Experience designers need to be good communicators, but it’s also important that we are efficient communicators.
If a sketch on a napkin communicates the same general idea as a beautifully designed sketch in Sketch, remember that software is built from that sketch, not with it. It’s also important to remember that your design is not precious. It will always change. Always. Seriously — always. And, frankly, it should.
When you work with different functional groups and discuss the design with them, you need to consider the feedback and iterate. When you collect research or perform usability testing with people or collect reactions and feedback from them, you need to consider that feedback and iterate. Is it easier and faster to grab another napkin and scratch out a new idea or five new ideas to discuss, or do you go back to your digital file and work on pixel perfect mockups that are ready be handed off to a front-end developer?
Which one is more efficient?
“But, Jack, we can’t show a client or stakeholder a bunch of napkins!”

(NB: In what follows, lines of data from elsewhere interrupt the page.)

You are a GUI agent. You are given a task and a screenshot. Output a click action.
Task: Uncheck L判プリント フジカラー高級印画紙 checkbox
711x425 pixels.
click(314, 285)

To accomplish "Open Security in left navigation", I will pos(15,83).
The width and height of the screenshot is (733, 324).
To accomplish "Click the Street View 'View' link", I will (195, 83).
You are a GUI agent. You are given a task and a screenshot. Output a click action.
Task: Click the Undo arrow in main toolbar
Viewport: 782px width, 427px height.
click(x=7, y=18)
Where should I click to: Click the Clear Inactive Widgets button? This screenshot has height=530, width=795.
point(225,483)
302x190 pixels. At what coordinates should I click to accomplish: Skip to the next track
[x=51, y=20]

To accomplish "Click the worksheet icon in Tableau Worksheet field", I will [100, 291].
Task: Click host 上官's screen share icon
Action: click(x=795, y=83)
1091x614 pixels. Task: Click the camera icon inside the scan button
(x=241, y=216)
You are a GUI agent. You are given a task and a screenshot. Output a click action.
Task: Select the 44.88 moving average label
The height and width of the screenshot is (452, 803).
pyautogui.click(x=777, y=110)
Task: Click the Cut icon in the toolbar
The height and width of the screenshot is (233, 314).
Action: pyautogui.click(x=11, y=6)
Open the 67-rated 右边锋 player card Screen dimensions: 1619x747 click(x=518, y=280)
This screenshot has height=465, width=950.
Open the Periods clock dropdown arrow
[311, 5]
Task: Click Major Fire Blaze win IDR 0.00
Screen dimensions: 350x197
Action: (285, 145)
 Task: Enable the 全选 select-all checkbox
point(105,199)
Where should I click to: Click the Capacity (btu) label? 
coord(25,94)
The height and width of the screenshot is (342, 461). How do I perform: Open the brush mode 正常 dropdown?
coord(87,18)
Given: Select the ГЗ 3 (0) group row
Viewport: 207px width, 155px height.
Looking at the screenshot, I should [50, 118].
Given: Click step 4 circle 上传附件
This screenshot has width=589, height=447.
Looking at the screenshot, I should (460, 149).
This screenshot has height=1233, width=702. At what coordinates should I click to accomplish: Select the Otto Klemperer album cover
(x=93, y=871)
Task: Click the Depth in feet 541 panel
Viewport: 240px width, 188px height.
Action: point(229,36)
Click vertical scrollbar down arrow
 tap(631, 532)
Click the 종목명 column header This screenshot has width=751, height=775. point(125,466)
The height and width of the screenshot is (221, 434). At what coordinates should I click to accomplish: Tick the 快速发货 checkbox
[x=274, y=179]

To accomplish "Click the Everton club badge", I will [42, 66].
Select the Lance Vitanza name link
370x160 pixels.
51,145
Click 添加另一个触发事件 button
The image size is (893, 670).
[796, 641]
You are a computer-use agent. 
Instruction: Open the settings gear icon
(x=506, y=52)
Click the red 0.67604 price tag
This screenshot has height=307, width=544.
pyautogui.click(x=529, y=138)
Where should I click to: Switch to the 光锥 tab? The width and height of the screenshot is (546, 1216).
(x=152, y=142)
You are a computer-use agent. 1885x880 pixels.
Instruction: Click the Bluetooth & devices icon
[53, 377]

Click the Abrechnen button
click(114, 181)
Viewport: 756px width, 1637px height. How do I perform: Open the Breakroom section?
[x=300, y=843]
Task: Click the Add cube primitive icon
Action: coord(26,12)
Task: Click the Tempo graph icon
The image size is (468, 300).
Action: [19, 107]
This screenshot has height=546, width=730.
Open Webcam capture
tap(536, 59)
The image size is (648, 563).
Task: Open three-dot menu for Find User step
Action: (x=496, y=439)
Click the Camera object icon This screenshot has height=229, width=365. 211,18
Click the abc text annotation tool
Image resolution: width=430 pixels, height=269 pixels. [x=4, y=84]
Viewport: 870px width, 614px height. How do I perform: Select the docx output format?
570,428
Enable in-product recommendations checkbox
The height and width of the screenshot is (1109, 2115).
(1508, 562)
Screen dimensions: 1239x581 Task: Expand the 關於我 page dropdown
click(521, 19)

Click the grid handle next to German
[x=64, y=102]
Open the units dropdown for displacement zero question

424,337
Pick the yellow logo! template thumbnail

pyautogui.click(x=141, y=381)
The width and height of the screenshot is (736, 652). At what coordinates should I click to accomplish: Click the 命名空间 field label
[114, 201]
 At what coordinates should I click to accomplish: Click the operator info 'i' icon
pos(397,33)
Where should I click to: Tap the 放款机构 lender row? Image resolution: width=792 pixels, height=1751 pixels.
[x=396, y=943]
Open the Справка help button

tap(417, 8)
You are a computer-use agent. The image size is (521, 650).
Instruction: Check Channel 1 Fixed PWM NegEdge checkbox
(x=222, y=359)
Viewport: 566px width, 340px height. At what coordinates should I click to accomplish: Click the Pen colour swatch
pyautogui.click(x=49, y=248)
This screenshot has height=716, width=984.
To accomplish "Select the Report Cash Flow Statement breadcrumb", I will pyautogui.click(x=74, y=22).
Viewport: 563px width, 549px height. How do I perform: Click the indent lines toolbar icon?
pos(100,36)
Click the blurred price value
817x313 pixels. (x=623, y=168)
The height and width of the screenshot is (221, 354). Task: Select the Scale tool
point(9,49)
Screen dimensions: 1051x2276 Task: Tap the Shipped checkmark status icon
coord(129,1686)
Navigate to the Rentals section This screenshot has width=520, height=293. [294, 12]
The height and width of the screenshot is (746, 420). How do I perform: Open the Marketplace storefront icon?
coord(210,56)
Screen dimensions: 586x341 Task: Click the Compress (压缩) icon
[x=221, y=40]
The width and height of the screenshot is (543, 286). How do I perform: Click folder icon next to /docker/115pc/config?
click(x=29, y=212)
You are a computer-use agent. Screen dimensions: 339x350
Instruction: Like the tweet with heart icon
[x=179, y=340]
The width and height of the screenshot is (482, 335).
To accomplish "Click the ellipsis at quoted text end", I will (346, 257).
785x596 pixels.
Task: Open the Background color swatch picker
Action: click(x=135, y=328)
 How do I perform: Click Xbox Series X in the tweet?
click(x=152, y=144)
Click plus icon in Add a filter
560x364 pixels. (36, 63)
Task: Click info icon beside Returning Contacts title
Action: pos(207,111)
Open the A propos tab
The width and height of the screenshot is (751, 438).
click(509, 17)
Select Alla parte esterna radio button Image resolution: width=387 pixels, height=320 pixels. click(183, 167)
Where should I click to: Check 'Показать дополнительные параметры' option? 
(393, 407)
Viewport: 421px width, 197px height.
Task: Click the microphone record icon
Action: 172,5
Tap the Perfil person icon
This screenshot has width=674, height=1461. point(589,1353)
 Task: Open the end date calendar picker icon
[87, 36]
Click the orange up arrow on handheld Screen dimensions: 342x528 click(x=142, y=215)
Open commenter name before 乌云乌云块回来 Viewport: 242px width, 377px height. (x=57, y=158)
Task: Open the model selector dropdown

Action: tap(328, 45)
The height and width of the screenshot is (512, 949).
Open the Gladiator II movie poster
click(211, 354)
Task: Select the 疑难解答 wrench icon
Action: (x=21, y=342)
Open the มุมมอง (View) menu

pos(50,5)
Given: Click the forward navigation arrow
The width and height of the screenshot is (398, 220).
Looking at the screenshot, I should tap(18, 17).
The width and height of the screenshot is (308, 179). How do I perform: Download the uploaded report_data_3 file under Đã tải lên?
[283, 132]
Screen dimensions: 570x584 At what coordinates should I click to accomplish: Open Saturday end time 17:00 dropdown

You are absolutely right. You don’t show them artifacts, you show them software. Trust me, everyone is much more impressed with software than they are with designs — no matter what either of them look like.
Believe me, it hurt when I came to that realization too. But it’s okay. The faster you get to software, the faster you get to great, collaborative, successful, design. And this efficiency is the essence of iterative development.
So it’s important to not only think about minimum viable product, but to think about minimum viable design and how you can deliver it.